━━━━━ ИСХОДНЫЙ ТЕКСТ ━━━━━

А. Эшпай. Может быть, не прямая перекличка. В нашем фильме снимались молодые актеры. Красивые, глубокие и точные. Это замечательное поколение. В них совершенно нет того отпечатка сталинской эпохи, который она наложила даже на меня, человека 1956 года рождения. Я поражался, с каким живым интересом они входили в сценарий. Жутко хотели сниматься. Возможно, причина в том, что потребность отстоять собственную личность сегодня не меньше, чем была тогда. И сохранить себя сегодня не легче, чем в 30-е. Прессинг обстоятельств, хоть и иных, сегодня столь же силен. Свобода и несвобода — сходящиеся крайности. Напряжение выбора и невозможность выбора одинаково сильны. Я думаю, отсюда идет эта перекличка времен. В принципе, фильм о том, как время опускает свой пресс и начинает формировать из человека то, что ему, времени, нужно.
Почему для меня чрезвычайно важно начало первой серии? Мы видим героев — Юру, Вику, Сашу, Варю, Нину, — которые в тот момент равны перед жизнью. Они могут стать любыми. Но каждый из них становится тем, кем стал. У Рыбакова в романе Юрий Шарок сразу написан как отрицательный персонаж. Я максимально смягчал его образ в первых сериях, делал из него человека, который соглашается со всем происходящим ради карьеры.
Для меня принципиальна динамика характеров. Знаю, что некоторые считали, что игра Чулпан Хаматовой несколько форсированна в первых сериях, когда ее Варя предстает хулиганкой. Я отвечал: пусть смотрят дальше. Для меня важно было показать развитие характера. Показать, как эта девочка, оставаясь пергидрольной вульгарной блондинкой, совершает поступки, которые никто другой не мог совершить. Например, взять мальчика и отвезти в Минск. Зачем ей это надо? Но этот порыв — ее стихия. Кстати, динамика характера героев — еще одна особенность, которая отличает фильм от сериала. В сериалах характеры персонажей практически не меняются. Более того, как правило, они и не могут меняться. Набор их качеств остается постоянным и неизменным. Неизменность образа и позволяет идентифицировать его в первой, тридцать пятой и, допустим, сто пятой серии.
Ж. Васильева. Стремление к исторической точности и беллетризация истории, с вашей точки зрения, противоречат друг другу?
А. Эшпай. Как ни странно, нет. Эти два подхода взаимосвязаны. Трактовку истории я старался проводить через мельчайшие подробности поведения героев. История, время проступают сквозь повседневную жизнь, незначительные поступки, которые мы как бы не осознаем, которые выглядят нормальными в контексте былого. Тот же аборт, который организует Лене Юра Шарок, делается вроде бы из лучших намерений. У него совершенно атеистическое сознание, лишенное ощущения греховности. Это фантастическое пространство, в котором все перевернуто, все идеалы размыты. Там другие вопросы возникают — технологические. Например, как лить кипяток — чтоб случился выкидыш и не ошпарить человека.

━━━━━

_КОРОТКОЕ ЗАДАНИЕ 1_: Кто, согласно исходному тексту, в романе Рыбакова сразу написан как отрицательный персонаж?

━━━━━ ИСХОДНЫЙ СПИСОК ━━━━━

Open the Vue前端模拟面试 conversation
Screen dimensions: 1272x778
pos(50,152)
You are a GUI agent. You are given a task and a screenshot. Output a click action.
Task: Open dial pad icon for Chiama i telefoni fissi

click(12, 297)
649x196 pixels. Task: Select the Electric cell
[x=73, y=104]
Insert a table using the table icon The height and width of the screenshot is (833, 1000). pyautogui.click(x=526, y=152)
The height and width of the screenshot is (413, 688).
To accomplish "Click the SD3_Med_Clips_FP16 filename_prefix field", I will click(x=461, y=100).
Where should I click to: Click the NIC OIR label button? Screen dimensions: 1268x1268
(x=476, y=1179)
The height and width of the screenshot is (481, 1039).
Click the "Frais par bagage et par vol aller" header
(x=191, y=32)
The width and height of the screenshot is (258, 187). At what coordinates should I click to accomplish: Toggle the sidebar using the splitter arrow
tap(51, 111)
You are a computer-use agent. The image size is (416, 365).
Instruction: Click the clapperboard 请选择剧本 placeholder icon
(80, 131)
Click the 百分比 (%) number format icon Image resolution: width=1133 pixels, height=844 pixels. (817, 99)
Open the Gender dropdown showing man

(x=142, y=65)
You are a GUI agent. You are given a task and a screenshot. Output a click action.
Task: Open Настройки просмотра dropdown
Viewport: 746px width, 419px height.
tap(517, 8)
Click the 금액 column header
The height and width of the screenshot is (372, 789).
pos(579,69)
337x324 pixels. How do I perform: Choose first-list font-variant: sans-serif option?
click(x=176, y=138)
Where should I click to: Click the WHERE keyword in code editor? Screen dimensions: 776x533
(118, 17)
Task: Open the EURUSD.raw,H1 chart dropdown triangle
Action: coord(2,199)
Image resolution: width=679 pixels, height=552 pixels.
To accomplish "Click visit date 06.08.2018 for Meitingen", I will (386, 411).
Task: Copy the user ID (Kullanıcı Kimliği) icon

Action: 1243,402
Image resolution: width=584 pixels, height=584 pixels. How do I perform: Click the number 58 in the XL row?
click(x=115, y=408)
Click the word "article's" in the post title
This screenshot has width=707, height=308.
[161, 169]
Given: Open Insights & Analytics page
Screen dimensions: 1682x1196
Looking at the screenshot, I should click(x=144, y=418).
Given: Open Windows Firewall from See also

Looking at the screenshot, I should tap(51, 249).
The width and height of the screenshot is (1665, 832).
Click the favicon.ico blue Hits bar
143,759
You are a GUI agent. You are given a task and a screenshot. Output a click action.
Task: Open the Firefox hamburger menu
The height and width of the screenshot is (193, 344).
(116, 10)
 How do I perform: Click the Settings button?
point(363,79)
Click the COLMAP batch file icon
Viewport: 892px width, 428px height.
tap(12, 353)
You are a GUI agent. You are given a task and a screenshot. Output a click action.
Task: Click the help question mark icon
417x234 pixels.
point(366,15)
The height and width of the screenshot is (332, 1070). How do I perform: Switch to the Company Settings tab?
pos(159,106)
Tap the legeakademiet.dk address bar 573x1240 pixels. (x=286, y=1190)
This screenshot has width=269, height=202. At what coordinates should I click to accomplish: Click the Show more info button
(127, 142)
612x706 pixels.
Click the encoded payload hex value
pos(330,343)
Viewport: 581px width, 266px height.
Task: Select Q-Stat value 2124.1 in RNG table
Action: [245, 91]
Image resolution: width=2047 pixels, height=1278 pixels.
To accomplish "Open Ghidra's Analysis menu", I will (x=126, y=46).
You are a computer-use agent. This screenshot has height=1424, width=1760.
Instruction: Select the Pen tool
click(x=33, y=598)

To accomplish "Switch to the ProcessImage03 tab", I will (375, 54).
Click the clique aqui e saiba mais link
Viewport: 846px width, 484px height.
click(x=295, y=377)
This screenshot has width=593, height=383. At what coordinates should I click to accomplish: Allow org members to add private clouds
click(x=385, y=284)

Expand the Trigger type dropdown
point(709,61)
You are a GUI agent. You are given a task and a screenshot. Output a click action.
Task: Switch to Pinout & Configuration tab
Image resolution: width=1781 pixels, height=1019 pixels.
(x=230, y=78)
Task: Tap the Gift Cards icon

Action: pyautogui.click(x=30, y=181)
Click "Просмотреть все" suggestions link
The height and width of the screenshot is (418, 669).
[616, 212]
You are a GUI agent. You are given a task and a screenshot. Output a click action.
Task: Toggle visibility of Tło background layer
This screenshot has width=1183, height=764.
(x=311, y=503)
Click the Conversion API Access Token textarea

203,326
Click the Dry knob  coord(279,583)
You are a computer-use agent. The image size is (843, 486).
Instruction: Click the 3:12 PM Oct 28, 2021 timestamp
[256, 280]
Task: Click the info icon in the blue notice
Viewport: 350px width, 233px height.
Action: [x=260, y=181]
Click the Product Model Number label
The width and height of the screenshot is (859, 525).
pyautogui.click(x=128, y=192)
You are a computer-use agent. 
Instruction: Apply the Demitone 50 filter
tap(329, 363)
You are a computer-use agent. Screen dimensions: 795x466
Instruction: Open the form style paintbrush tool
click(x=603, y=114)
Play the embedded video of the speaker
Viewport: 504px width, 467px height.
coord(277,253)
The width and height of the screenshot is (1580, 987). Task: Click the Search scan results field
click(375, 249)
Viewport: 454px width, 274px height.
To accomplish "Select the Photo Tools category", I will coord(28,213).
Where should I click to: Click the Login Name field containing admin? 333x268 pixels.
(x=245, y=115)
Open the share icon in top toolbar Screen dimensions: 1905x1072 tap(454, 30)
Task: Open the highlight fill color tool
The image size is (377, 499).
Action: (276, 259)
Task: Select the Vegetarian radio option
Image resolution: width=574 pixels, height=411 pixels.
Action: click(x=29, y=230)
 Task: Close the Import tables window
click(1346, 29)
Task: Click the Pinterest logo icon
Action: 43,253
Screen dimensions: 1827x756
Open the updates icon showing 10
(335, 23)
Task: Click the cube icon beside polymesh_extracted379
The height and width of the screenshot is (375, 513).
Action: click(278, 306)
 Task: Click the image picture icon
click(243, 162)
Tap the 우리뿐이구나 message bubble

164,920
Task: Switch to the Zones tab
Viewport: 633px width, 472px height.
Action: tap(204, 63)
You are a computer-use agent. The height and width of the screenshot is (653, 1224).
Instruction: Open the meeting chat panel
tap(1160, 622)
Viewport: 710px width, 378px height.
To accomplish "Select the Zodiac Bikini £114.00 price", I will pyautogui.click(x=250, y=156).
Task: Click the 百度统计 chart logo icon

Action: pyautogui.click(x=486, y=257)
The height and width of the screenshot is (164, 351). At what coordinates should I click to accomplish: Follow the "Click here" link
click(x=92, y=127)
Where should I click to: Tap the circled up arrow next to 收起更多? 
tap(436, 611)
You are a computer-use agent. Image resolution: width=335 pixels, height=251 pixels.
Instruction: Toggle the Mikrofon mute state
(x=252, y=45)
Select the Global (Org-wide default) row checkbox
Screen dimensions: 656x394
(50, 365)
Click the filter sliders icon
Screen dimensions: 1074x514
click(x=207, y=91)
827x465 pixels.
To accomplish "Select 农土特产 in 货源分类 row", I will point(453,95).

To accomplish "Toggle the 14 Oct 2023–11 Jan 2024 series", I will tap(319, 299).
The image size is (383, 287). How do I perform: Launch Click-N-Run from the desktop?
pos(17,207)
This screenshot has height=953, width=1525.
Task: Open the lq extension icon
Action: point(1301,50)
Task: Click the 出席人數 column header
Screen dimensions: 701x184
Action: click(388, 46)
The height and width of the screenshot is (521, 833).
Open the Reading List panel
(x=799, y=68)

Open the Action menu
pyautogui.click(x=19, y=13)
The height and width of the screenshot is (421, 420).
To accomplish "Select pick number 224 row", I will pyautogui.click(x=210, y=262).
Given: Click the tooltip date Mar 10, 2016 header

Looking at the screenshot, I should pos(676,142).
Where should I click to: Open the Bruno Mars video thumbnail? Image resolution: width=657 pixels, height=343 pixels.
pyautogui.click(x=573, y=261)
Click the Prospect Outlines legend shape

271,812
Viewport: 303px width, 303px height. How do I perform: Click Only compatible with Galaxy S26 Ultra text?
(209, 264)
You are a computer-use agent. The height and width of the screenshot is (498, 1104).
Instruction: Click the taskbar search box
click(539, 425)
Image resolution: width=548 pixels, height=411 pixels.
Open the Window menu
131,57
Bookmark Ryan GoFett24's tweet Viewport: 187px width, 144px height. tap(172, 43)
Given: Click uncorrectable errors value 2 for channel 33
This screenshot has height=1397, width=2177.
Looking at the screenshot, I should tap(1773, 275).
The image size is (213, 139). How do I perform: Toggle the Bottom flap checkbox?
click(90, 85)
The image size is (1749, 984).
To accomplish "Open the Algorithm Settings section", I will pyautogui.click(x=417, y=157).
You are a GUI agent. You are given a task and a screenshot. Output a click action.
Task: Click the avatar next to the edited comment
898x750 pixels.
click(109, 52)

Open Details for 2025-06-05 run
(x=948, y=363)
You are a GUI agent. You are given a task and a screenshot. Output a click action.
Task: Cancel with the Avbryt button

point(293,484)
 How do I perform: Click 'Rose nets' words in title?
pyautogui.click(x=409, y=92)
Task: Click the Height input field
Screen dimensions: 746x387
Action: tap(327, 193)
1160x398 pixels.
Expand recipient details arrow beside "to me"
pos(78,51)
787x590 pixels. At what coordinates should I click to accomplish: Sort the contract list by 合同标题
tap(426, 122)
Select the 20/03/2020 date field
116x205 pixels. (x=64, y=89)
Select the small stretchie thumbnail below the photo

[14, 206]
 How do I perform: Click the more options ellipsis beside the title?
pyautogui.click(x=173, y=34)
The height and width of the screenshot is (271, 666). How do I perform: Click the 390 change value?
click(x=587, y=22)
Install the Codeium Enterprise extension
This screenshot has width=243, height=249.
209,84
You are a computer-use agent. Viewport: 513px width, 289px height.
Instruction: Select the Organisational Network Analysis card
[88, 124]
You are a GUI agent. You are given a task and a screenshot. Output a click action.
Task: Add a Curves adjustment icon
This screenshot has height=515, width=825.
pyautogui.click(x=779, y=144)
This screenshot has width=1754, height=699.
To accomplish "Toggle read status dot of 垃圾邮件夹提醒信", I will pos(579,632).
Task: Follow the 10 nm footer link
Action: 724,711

━━━━━

_КОРОТКОЕ ЗАДАНИЕ 2_: Перепишите из списка слово в слово строки от строки с «Tap the legeakademiet.dk» до строки с «Click the Dry», включая обе.

_ПОЛНЫЙ ОТВЕТ 1_: Юрий Шарок.

_ПОЛНЫЙ ОТВЕТ 2_:
Tap the legeakademiet.dk address bar 573x1240 pixels. (x=286, y=1190)
This screenshot has width=269, height=202. At what coordinates should I click to accomplish: Click the Show more info button
(127, 142)
612x706 pixels.
Click the encoded payload hex value
pos(330,343)
Viewport: 581px width, 266px height.
Task: Select Q-Stat value 2124.1 in RNG table
Action: [245, 91]
Image resolution: width=2047 pixels, height=1278 pixels.
To accomplish "Open Ghidra's Analysis menu", I will (x=126, y=46).
You are a computer-use agent. This screenshot has height=1424, width=1760.
Instruction: Select the Pen tool
click(x=33, y=598)

To accomplish "Switch to the ProcessImage03 tab", I will (375, 54).
Click the clique aqui e saiba mais link
Viewport: 846px width, 484px height.
click(x=295, y=377)
This screenshot has width=593, height=383. At what coordinates should I click to accomplish: Allow org members to add private clouds
click(x=385, y=284)

Expand the Trigger type dropdown
point(709,61)
You are a GUI agent. You are given a task and a screenshot. Output a click action.
Task: Switch to Pinout & Configuration tab
Image resolution: width=1781 pixels, height=1019 pixels.
(x=230, y=78)
Task: Tap the Gift Cards icon

Action: pyautogui.click(x=30, y=181)
Click "Просмотреть все" suggestions link
The height and width of the screenshot is (418, 669).
[616, 212]
You are a GUI agent. You are given a task and a screenshot. Output a click action.
Task: Toggle visibility of Tło background layer
This screenshot has width=1183, height=764.
(x=311, y=503)
Click the Conversion API Access Token textarea

203,326
Click the Dry knob  coord(279,583)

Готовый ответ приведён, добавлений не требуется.